# Text provided
King’s Wish (Martin Luther’s Dream), 1968, Oil on canvas, 172.4 x 131.4 cm, Collection of the artist, © Courtesy the Jack Whitten Estate and Hauser & Wirth; Photo: John Berens

Käthe Kollwitz

The Downtrodden, 1900, Etching and aquatint on paper, 30.8 x 24.8 cm, National Museum of Women in the Arts, Washington DC; Gift of Wallace and Wilhelmina Holladay, Photo: akg-images

Joseph Mallord William Turner

Slave Ship (Slavers Throwing Overboard the Dead and Dying, Typhoon Coming On), 1840, Oil on canvas, 90.8 x 122.6 cm, The Museum of Fine Arts, Boston, 99.22, Photo: © 2020 Museum of Fine Arts, Boston

Turning Deep Darkness Into Morning

Comparative Commentary by

There is no direct art historical tradition for the book of Amos. The images chosen for this exhibition either tap into the emotional power of the text or reflect on the injustice to which the prophet Amos speaks. Amos provides a cornerstone text for the development of contemporary theologies that prioritize social justice, recognizing that the biblical calling is to turn our backs on evil and pursue goodness not only on an individual level, but more importantly, on a social and communal scale.

# Excerpted data
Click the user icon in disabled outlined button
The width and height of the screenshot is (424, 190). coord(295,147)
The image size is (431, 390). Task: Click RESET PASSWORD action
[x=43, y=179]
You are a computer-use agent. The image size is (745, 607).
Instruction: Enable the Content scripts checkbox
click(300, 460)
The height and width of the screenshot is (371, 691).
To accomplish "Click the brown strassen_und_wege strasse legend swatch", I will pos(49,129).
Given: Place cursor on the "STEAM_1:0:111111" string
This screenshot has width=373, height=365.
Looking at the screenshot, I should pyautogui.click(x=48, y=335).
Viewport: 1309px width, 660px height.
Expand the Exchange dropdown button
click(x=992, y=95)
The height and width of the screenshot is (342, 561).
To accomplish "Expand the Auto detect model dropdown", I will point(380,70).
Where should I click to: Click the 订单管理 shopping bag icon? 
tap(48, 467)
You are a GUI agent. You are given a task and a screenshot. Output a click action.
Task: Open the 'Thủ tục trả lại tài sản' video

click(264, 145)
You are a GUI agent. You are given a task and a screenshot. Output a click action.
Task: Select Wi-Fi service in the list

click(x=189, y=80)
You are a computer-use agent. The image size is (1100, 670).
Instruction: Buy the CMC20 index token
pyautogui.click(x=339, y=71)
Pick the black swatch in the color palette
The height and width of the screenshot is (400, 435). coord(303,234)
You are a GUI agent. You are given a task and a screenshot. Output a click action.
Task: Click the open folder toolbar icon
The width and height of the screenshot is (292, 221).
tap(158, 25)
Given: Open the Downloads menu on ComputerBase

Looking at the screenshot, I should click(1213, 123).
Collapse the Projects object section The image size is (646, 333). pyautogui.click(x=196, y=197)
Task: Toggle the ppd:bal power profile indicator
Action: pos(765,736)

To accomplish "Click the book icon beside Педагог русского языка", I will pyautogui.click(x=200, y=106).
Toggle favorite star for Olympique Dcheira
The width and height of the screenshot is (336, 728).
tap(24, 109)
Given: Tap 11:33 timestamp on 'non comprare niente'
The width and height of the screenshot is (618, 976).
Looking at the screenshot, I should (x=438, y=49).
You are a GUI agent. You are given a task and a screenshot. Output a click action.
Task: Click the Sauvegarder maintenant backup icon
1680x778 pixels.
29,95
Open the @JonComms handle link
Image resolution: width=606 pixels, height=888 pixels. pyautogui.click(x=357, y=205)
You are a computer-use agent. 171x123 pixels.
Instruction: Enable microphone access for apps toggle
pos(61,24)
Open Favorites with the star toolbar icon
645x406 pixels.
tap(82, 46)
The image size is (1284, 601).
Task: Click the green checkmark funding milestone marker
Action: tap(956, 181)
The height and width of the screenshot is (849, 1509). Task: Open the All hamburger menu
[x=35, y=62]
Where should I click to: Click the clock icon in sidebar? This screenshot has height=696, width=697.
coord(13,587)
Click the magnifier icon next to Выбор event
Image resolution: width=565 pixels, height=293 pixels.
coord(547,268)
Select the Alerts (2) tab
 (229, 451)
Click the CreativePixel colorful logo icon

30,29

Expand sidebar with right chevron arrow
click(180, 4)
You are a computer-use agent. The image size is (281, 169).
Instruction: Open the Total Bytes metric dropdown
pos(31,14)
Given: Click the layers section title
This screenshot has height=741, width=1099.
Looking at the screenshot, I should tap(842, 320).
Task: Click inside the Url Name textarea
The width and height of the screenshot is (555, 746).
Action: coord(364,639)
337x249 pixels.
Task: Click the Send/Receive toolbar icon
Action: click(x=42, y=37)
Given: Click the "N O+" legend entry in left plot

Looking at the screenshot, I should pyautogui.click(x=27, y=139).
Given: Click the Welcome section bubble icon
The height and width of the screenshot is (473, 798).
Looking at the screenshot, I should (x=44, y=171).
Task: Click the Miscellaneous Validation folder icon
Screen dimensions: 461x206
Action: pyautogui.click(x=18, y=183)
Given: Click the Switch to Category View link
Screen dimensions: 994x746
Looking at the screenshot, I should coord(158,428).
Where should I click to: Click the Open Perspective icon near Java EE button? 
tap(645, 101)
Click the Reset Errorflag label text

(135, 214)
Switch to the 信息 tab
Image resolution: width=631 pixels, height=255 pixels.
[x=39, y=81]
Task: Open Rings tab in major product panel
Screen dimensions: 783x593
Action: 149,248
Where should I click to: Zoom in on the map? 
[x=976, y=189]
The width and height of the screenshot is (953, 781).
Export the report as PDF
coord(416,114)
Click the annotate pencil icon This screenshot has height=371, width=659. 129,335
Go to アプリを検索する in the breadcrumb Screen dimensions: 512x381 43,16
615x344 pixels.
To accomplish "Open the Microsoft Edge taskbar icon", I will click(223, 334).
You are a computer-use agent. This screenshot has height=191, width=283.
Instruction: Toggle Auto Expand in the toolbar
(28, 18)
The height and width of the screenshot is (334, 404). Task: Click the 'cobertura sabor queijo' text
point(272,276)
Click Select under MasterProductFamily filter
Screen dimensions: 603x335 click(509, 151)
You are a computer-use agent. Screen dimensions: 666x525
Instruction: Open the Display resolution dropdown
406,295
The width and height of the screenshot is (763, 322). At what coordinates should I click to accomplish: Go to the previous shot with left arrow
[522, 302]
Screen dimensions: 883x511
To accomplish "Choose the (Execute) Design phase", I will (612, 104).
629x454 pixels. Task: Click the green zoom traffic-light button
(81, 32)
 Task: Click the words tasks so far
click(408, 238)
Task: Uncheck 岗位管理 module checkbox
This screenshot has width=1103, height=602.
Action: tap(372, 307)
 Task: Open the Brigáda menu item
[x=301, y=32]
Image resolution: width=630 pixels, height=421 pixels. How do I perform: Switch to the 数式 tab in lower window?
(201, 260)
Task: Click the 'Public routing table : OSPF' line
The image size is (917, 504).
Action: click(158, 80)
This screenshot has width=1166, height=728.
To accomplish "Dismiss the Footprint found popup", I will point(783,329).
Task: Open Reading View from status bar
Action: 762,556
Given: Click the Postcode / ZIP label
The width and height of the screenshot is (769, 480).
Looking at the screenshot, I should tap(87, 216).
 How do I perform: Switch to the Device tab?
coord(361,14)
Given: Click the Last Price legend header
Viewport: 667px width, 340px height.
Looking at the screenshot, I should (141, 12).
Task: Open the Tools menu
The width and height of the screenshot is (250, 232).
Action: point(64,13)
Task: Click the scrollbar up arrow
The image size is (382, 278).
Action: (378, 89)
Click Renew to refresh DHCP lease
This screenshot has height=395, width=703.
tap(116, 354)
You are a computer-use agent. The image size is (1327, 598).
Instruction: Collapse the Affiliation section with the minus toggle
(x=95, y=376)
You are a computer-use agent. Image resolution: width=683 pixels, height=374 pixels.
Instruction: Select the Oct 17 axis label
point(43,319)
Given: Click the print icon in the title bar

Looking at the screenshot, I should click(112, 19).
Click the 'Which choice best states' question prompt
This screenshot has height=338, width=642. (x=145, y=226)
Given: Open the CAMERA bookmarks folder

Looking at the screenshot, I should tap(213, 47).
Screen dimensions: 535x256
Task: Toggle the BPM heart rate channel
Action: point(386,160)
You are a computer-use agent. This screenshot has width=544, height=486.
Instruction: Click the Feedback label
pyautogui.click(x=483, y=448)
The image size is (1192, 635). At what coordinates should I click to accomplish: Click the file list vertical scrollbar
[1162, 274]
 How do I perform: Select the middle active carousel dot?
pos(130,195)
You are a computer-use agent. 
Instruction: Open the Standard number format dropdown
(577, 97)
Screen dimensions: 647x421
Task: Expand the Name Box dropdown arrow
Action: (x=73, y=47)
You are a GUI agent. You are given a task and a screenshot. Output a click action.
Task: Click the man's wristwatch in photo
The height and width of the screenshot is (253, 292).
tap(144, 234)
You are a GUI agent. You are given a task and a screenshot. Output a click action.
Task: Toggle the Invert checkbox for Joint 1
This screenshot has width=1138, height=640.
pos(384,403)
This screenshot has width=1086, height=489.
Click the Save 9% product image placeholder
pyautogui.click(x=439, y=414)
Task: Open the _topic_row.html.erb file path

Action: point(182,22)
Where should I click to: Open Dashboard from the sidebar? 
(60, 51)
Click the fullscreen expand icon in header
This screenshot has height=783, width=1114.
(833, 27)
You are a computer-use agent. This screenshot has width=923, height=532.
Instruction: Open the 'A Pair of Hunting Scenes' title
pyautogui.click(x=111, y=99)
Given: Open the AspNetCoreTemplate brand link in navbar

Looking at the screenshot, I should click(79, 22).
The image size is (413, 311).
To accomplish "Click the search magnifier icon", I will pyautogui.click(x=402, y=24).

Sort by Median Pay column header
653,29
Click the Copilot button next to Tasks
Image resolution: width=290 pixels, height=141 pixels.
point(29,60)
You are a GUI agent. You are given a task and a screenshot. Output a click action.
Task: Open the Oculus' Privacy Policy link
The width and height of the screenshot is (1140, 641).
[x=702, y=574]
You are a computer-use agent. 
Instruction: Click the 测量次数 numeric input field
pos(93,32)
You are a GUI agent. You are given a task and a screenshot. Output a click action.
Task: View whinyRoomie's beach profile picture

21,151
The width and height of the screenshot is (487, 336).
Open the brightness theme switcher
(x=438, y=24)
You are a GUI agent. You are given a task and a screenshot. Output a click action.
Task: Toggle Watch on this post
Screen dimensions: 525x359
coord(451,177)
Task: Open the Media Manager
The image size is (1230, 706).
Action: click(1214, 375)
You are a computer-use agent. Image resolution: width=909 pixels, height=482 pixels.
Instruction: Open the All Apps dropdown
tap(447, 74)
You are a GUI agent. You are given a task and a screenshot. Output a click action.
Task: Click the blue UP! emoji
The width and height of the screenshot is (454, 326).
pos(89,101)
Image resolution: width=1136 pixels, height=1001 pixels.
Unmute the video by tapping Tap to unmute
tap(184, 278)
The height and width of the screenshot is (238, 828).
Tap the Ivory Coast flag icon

# Exercise prompt
The commentary on the book of Amos notes that the book has no direct art historical tradition. In one to three sentences, explain what the commentary gives as the basis for choosing the exhibition's images.

# Expected answer
Because the book of Amos has no direct art historical tradition, the exhibition's images were not drawn from one. They were chosen because they either tap into the emotional power of the text or reflect on the injustice to which the prophet Amos speaks.